After sitting with one of my doctor clients this past weekend, I was surprised to learn he felt “trapped” in his marriage and was terrified to proceed with divorce from his beyond disgruntled wife to dissolve their long-term 21-year marriage. He like many of the breadwinner spouses I counsel, he lives by the credo ‘its cheaper to keep her’ because of his fear of divorce drama, stressed out children and giving up a share of certain jointly owned real estate and business assets to his spouse.

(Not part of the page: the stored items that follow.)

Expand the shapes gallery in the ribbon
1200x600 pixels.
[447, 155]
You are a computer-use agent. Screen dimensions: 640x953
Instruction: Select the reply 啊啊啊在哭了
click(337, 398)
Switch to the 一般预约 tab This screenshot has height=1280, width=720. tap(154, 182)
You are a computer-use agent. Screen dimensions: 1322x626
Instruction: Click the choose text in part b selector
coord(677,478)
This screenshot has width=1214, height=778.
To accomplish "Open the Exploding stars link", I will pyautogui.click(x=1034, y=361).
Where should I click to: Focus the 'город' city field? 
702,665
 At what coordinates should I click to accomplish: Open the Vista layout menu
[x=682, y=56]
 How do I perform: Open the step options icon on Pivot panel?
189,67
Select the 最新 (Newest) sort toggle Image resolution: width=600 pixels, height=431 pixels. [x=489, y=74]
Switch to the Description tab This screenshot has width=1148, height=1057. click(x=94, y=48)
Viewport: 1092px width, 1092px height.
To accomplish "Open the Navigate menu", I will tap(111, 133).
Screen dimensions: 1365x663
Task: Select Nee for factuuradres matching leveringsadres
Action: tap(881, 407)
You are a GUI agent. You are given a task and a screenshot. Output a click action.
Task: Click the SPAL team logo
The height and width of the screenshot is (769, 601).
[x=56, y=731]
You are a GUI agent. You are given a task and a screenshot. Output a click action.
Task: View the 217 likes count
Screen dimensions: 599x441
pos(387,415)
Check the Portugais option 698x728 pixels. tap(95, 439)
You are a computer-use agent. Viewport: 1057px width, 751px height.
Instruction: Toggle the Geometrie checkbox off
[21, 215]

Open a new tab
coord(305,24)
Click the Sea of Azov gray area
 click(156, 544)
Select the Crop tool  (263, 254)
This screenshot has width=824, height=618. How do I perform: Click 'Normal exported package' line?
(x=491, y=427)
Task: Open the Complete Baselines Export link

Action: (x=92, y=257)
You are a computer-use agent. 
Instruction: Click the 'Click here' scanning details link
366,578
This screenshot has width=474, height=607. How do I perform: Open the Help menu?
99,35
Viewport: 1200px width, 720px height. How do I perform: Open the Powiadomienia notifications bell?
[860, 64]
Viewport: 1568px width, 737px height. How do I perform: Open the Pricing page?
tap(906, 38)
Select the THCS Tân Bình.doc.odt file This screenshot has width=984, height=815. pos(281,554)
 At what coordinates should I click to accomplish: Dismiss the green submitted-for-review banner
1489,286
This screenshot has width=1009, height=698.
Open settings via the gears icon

While my doctor’s primary concern was preventing his spouse from ending up with ownership and control of his medical practice and certain related investment property if he is deceased or disabled, I suggested my doctor first prioritize transitioning any non-joint/non-tenants by entireties assets to his children free from potential gift and estate tax liability. Secondarily, I suggested my doctor make lifetime gifts to his children to reduce his taxable estate and the potential pool of marital property assets to be divided in the event of divorce.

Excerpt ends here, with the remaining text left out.